The men in the world say
Work harder!
I work and work but I am an empty sack
Until I bleed the food all over the floor
Then I am once again with everything
Until the gods say, you’ve done well, good sir
You may die now
And the people who were asking me for favors all along
Knock on the coffin door
But I am gone, gone
—Dorothea Lasky
“The lightning cracked again, this time like it was right on top of us, feet away from arcing through the house, and her skin was white as stone and her hair waving, and I thought about the Medusa I’d seen in an old movie when I was younger, monstrous and green-scaled, and I thought: That’s not it at all. She was beautiful as Mama. That’s how she froze those men, with the shock of seeing something so perfect and fierce in the world.”
—Jesmyn Ward, “Sing, Unburied, Sing”
“‘That’s how it is, old girl. Kozma Ionitch is gone. He said goodbye to me. He is gone for no reason. Now, suppose you had a little colt, and you were mother to that colt, and at once that little colt died. You’d be sorry, wouldn’t you?’
“The mare munches, listens, and breathes on her master’s hands.”
—“Misery,” Anton Chekhov
“It was dusk in the streets already: as they drove on, the colored lights from the shops wheeled slowly across their faces, revealing them as strangers to each other. Valerie was thinking that she might need to summon all this effort of ingenuity one day for an escape of her own, dimly imagined, and that taking on the child made her less free. Robyn sat forward on the seat, tensed with her loss. Awkwardly, Valerie put an arm around her, to reassure her. She said not to worry, they would make new dolls, and better ones. Just for the moment, though, the child was inconsolable.”
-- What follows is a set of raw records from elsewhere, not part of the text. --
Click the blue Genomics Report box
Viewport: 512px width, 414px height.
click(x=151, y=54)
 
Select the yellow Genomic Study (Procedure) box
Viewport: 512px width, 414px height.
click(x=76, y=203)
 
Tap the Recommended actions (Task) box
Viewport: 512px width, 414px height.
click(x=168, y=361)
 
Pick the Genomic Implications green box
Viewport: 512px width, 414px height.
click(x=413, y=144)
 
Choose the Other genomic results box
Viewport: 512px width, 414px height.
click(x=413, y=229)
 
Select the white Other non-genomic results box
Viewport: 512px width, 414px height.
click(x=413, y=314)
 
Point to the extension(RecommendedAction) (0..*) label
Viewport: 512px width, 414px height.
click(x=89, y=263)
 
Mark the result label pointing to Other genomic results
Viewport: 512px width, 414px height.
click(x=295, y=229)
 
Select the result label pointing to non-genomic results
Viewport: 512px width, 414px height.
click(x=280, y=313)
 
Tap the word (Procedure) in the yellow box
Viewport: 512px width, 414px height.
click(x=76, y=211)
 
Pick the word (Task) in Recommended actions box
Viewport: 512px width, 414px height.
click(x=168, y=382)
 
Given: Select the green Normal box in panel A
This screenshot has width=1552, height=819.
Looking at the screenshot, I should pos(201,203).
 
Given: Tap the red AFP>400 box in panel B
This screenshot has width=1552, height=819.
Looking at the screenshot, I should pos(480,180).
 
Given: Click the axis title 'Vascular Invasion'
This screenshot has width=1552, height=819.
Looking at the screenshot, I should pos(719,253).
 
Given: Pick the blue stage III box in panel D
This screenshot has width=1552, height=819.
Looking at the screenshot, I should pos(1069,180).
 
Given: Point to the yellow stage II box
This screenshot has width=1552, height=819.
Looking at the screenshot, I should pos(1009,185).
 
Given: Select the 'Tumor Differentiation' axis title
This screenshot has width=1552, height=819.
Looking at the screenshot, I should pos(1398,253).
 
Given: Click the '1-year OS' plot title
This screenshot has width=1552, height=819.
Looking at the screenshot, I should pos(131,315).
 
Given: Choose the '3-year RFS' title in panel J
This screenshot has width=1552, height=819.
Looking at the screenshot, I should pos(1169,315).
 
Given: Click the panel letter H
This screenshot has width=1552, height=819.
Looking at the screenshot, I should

—“Funny Little Snake,” Tessa Hadley
“During sex, he moved her through a series of positions with brusque efficiency, flipping her over, pushing her around, and she felt like a doll again, as she had outside the 7-Eleven, though not a precious one now—a doll made of rubber, flexible and resilient, a prop for the movie that was playing in his head. When she was on top, he slapped her thigh and said, ‘Yeah, yeah, you like that,’ with an intonation that made it impossible to tell whether he meant it as a question, an observation, or an order, and when he turned her over he growled in her ear, ‘I always wanted to fuck a girl with nice tits,’ and she had to smother her face in the pillow to keep from laughing again. At the end, when was on top of her in missionary, he kept losing his erection, and every time he did he would say, aggressively, ‘You make my dick so hard,’ as though lying about it could make it true. At last, after a frantic rabbity burst, he shuddered, came, and collapsed on her like a tree falling, and, crushed beneath him, she thought, brightly, This is the worst life decision I have ever made! And she marveled at herself for a while, at the mystery of this person who’d just done this bizarre, inexplicable thing.”